This story is reproduced by kind permission of Panorama at http://www.panorama.gi


A Gibraltar bookmakers licence is up for grabs - by anyone willing to pay up to £30 million. Simon Bold (Gibraltar) Ltd, which operates from the Europort area, is seeking a buyer or strategic partner.
The Telegraph says observers believe the business could be sold for up to £30million.

The paper says it is understood that the firm advising and organising the sale has told bidders that the company could consider an outright offer. “I would like to have an involvement in any new structure and continue to run the business for the long term,” he said.

In the last nine months, says the report, the internet and telephone bookmaker turned over £6 million, although it is believed to have made a trading loss. It is however the Gibraltar licence that makes the business so valuable.
Gibraltar government policy has been to restrict the number of betting licences it issues. There are seven in operation. The chief minister Peter Caruana is on record as saying that the government’s policy is one of ‘pick and choose’ to try and attract only the better bookmakers.

The restrictive policy however increases the price prospective buyers would be expected to pay, in what can become a speculative environment. If there are no controls on bookmakers being able to sell, the government policy ends up having a loophole and literally anyone can get in by buying a licence.

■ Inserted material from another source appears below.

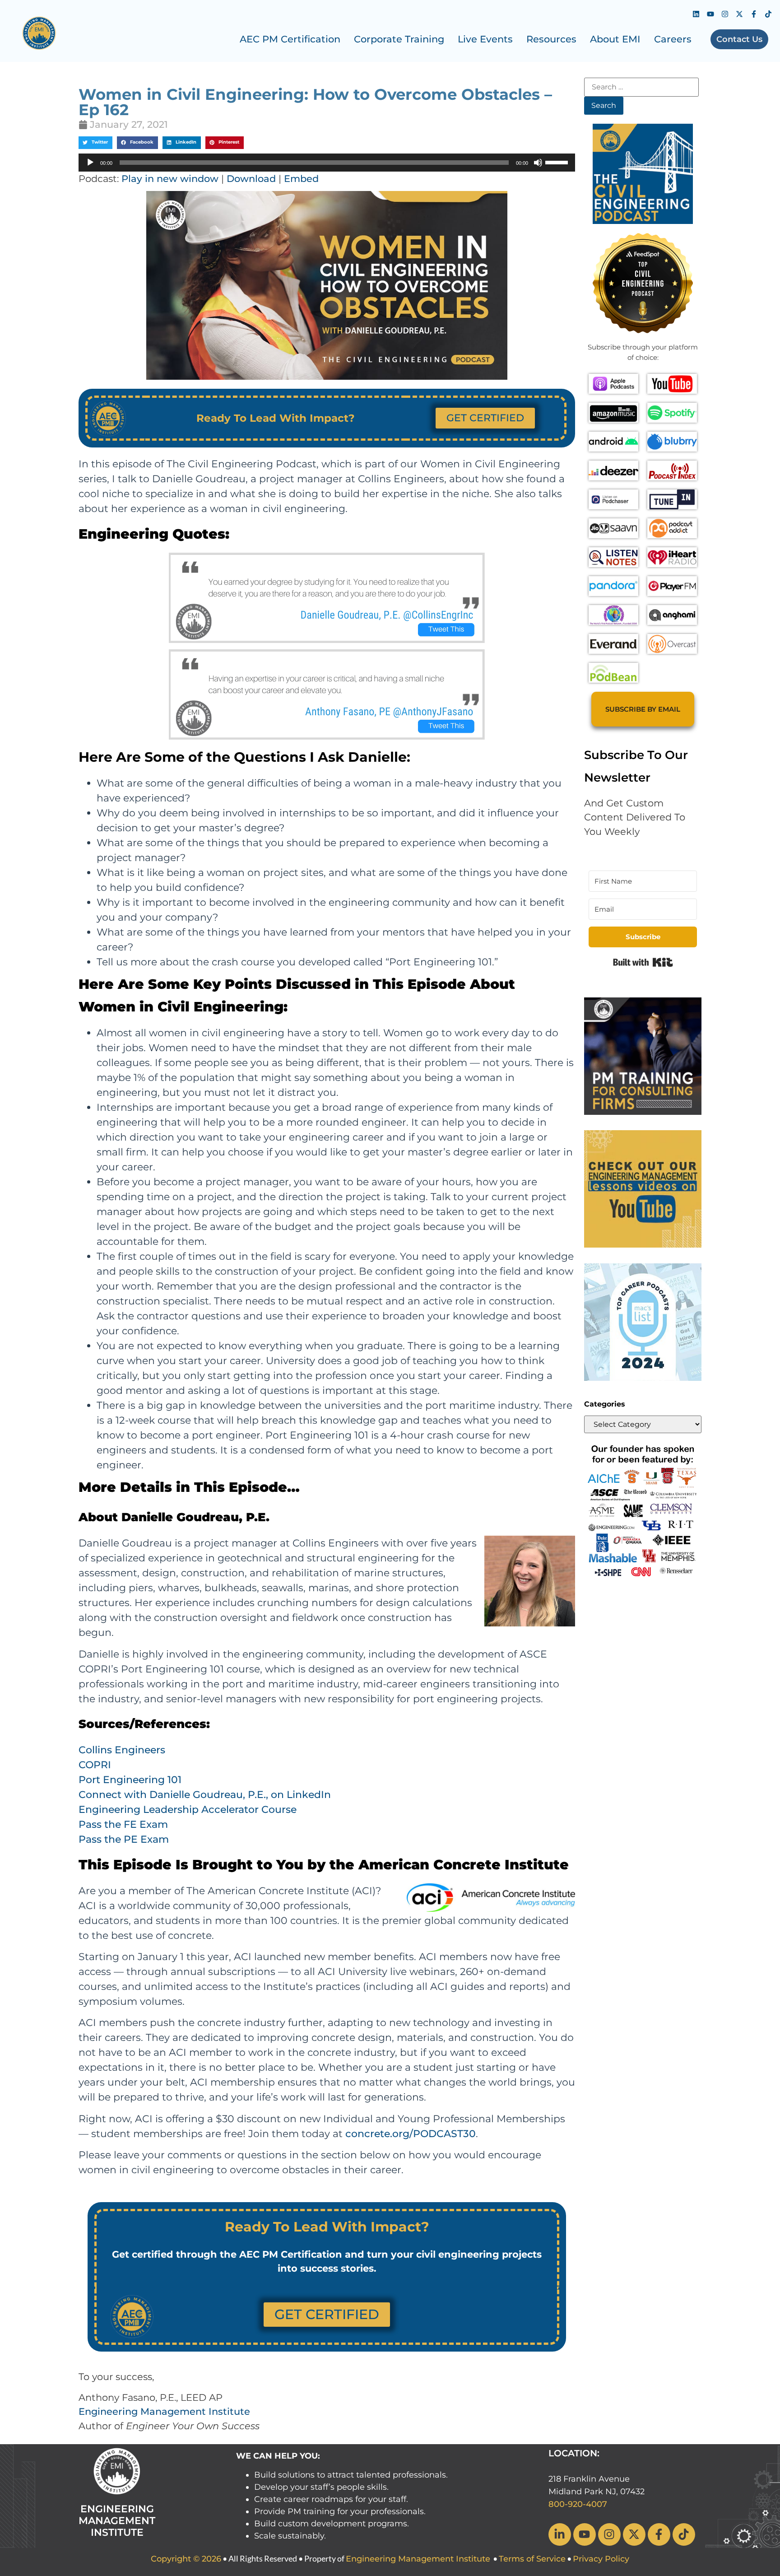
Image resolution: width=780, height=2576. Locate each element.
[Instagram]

There is increasing speculation that Britain will abolish betting duty in its March budget. “It would offer the Chancellor a way to prevent the loss of millions of pounds in betting revenue as punters switch to internet accounts and bookies in Ireland and elsewhere who offer much lower tax rates,” said a report in the Daily Mail. As Panorama reported last week, British bookmakers who fled oversas are to hold a meeting with the UK’s tax people about the conditions that would make them return to Britain and scrap their overseas operations.